## Tugas A
Dalam artikel tentang pertumbuhan ekonomi era SBY dan Jokowi, berapa pertumbuhan ekonomi Indonesia pada kuartal II 2025 menurut data BPS?
## Tugas B
Sebutkan semua komoditas ekspor utama yang harganya melonjak pada masa SBY menurut artikel tentang pertumbuhan ekonomi era SBY dan Jokowi.
## Tugas C
Lanjutkan artikel tentang pertumbuhan ekonomi era SBY dan Jokowi mulai dari kalimat sesudah kalimat terakhirnya.

## Kutipan Dokumen
□ □ □ □ □ □ □
Menteri Keuangan Purbaya Yudhi Sadewa memicu perhatian publik setelah membandingkan laju pertumbuhan ekonomi pada masa pemerintahan Presiden ke-6 RI Susilo Bambang Yudhoyono (SBY) dengan Presiden ke-7 RI Joko Widodo (Jokowi).
Purbaya menilai pertumbuhan ekonomi pada era SBY mampu mencetak angka 6% meski pembangunannya tak seagresif pemerintahan Jokowi. Sementara pada era Jokowi, pertumbuhan ekonomi rata-rata 5%.
Meski pemerintahan SBY lebih santai dalam pembangunan, ekonomi justru tumbuh lebih tinggi dibanding era Jokowi yang sibuk membangun infrastruktur.
“Saya kasih tahu ke Pak Jokowi waktu itu, kenapa Pak SBY tidur saja pertumbuhan 6%? Tapi Bapak (Jokowi) bangun infrastruktur di mana-mana, pertumbuhan cuma 5%,” kata Purbaya di Jakarta dalam kegiatan bertajuk “1 tahun Prabowo-Gibran: Optimism 8% Economic Growth” di Jakarta, Kamis (16/10).
Ia menjelaskan bahwa sektor swasta lebih hidup di masa pemerintahan SBY, sementara di era Jokowi, ekonomi banyak ditopang oleh belanja pemerintah.
Menurut Purbaya, kondisi itu membuat perekonomian Indonesia dalam dua dekade terakhir berjalan “pincang” karena pertumbuhan yang didorong pemerintah tidak diikuti geliat sektor privat.
“Di zaman Pak Jokowi, sektor privat tidak tumbuh karena terhambat, sementara sektor pemerintah tetap jalan,” ujarnya.
Pernyataan tersebut muncul di tengah evaluasi publik terhadap kinerja ekonomi nasional menjelang tahun pertama pemerintahan baru Prabowo–Gibran.
Data Badan Pusat Statistik (BPS) mencatat pertumbuhan ekonomi Indonesia pada kuartal II 2025 mencapai 5,12%, relatif stabil dibanding beberapa tahun terakhir yang rata-rata berada di kisaran 5%.
Sebaliknya, pada masa kepemimpinan SBY (2004–2014), pertumbuhan ekonomi sempat mencapai rata-rata 6% per tahun, terutama pada periode commodity boom 2007–2012.
Kala itu, harga komoditas ekspor utama seperti batu bara, minyak sawit, dan karet tengah melonjak, sehingga menopang ekspor dan investasi swasta. Namun, kondisi global berbeda pada era Jokowi. Ketika ia mulai menjabat pada 2014, ekonomi dunia melambat, harga komoditas jatuh, dan pandemi COVID-19 menekan pertumbuhan.
Pemerintah kemudian memilih strategi pembangunan infrastruktur besar-besaran sebagai penggerak ekonomi jangka panjang, termasuk jalan tol, pelabuhan, dan bandara baru di berbagai daerah.
Pernyataan Purbaya sontak menuai beragam tanggapan dari kalangan ekonom dan pengamat. Ekonom Universitas Indonesia, Fithra Faisal, mengatakan perbandingan dua era pemerintahan perlu dilihat dalam konteks global yang berbeda.
□ □ □ □ □ □ □
## Data
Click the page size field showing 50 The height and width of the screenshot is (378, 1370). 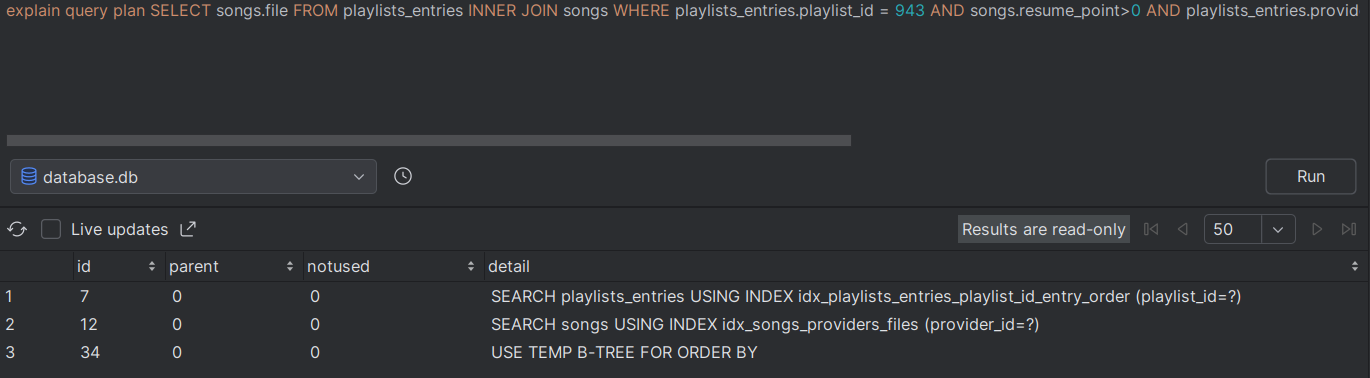(x=1232, y=229)
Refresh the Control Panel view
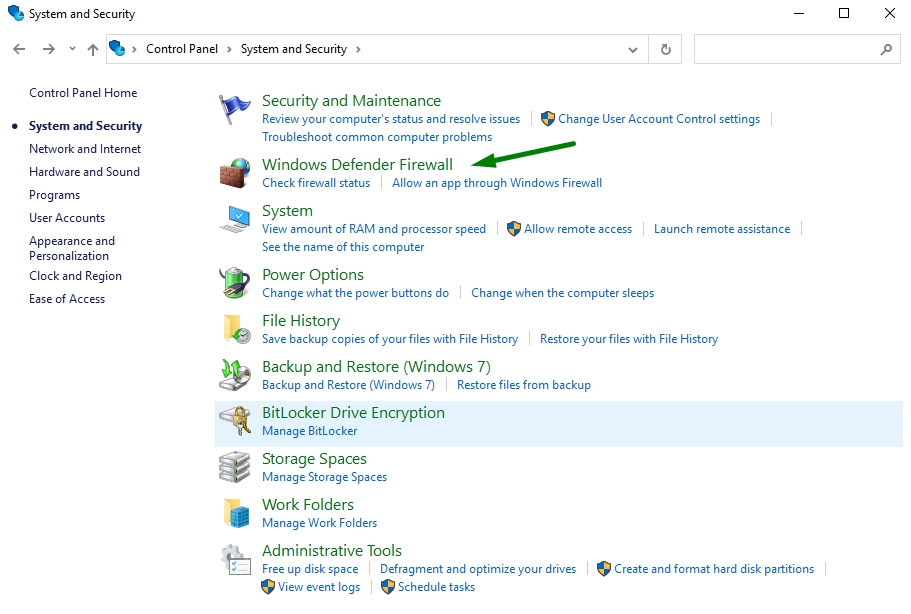 point(666,49)
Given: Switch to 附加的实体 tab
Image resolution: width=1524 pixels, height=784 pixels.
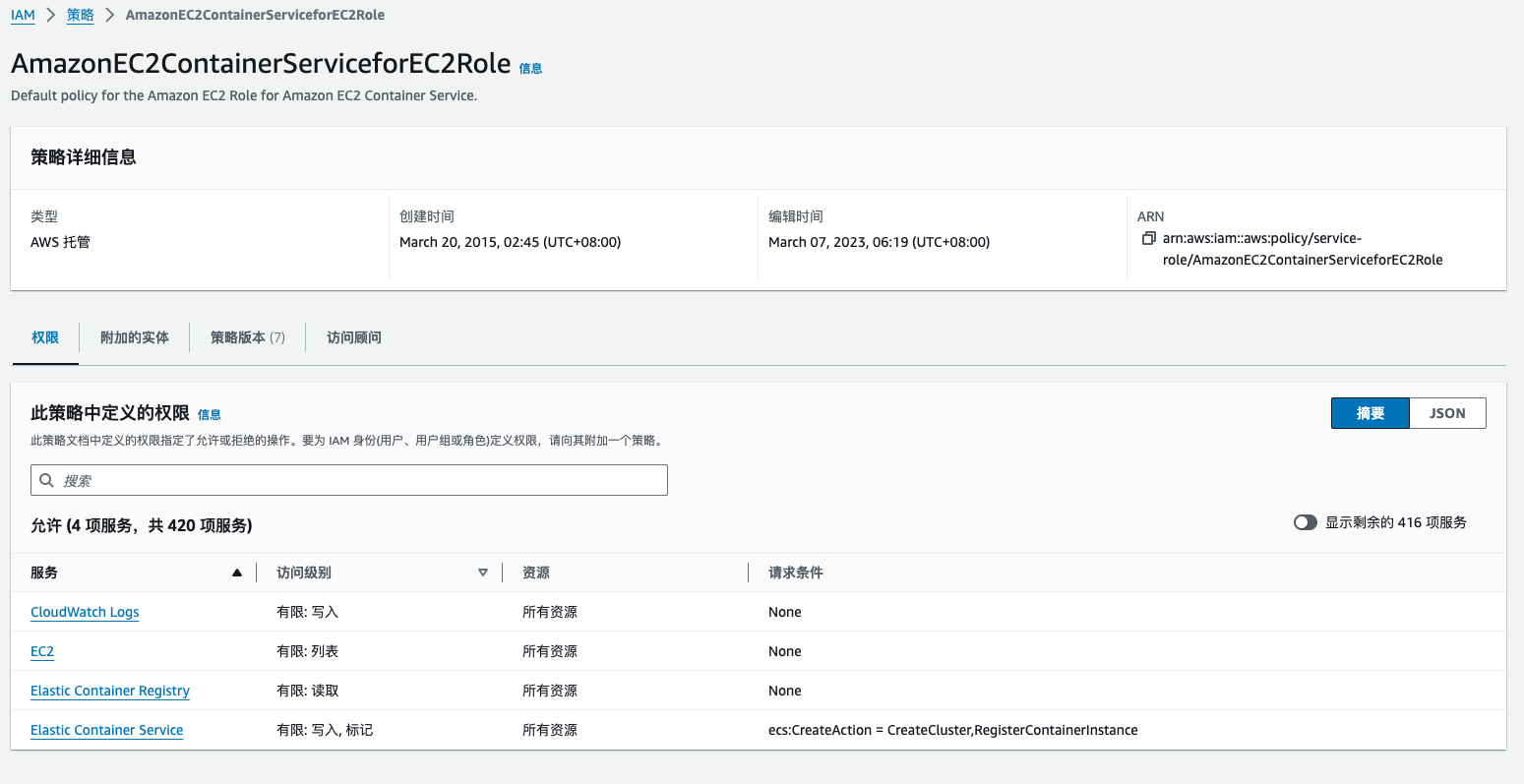Looking at the screenshot, I should pos(135,337).
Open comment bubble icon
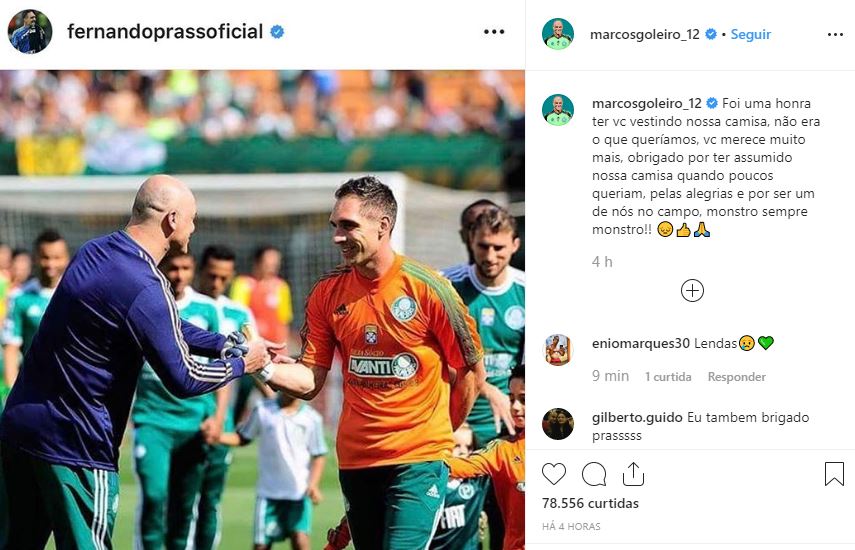This screenshot has width=855, height=550. (x=594, y=474)
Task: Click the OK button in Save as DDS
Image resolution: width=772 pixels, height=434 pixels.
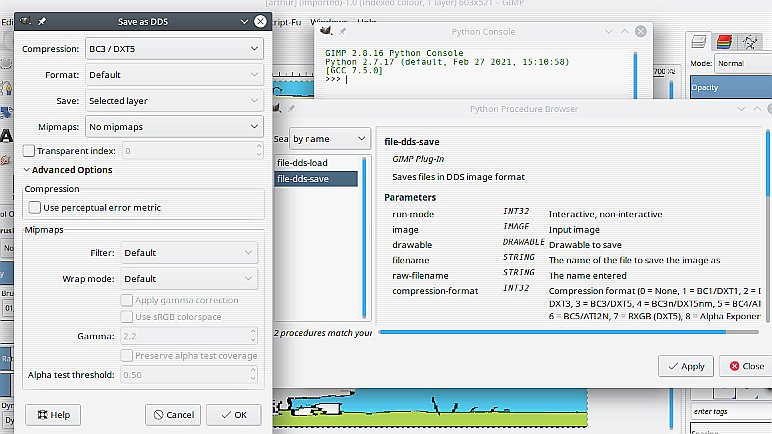Action: pyautogui.click(x=234, y=414)
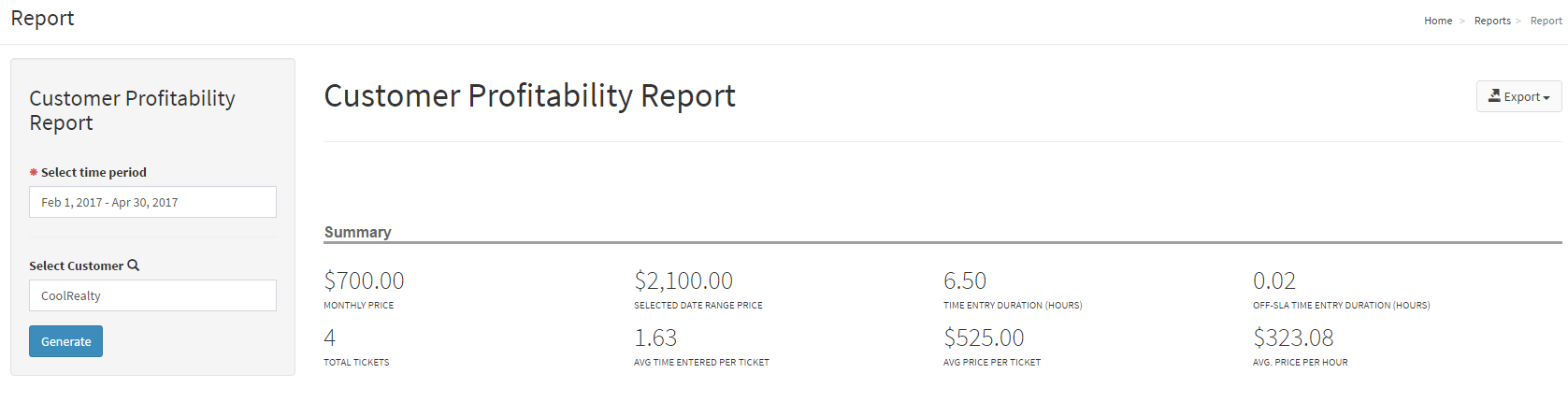1568x402 pixels.
Task: Click the Report breadcrumb item
Action: point(1546,21)
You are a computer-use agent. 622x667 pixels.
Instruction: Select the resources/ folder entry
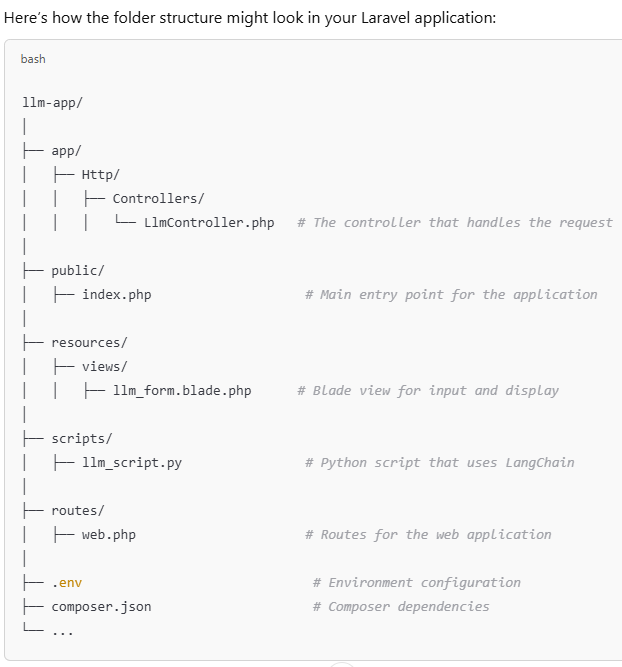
□ □ □ □ □ □ □
## Jawaban A
5,12%.

## Jawaban B
Batu bara, minyak sawit, dan karet.

## Jawaban C
“Era SBY itu masa keemasan komoditas, sedangkan Jokowi berhadapan dengan pelemahan ekonomi dunia dan pandemi. Jadi tidak bisa semata-mata dibandingkan dari angka pertumbuhan,” ujar Fithra saat dihubungi, Jumat (17/10).
Sementara itu, pengamat kebijakan publik Bhima Yudhistira menilai pernyataan Purbaya menyoroti masalah klasik yaitu dominasi belanja pemerintah dalam pertumbuhan.
“Kalau investasi swasta lesu, pertumbuhan pasti stagnan. Tapi pembangunan infrastruktur di era Jokowi punya efek jangka panjang yang mungkin baru terlihat setelah 2025,” katanya.
Dari sisi pemerintah, Kementerian Keuangan belum memberikan tanggapan resmi terhadap pernyataan tersebut. Namun sumber di internal kementerian menyebutkan bahwa pernyataan Purbaya disampaikan dalam konteks diskusi informal tentang arah kebijakan ekonomi pemerintahan baru.
Berdasarkan data BPS, rata-rata pertumbuhan ekonomi Indonesia sepanjang 2005–2014 (era SBY) mencapai 5,8%. Sementara pada periode 2015–2023 (era Jokowi), rata-rata pertumbuhan berada di sekitar 5%, termasuk tahun-tahun ketika pandemi menekan ekonomi hingga minus 2,1% pada 2020.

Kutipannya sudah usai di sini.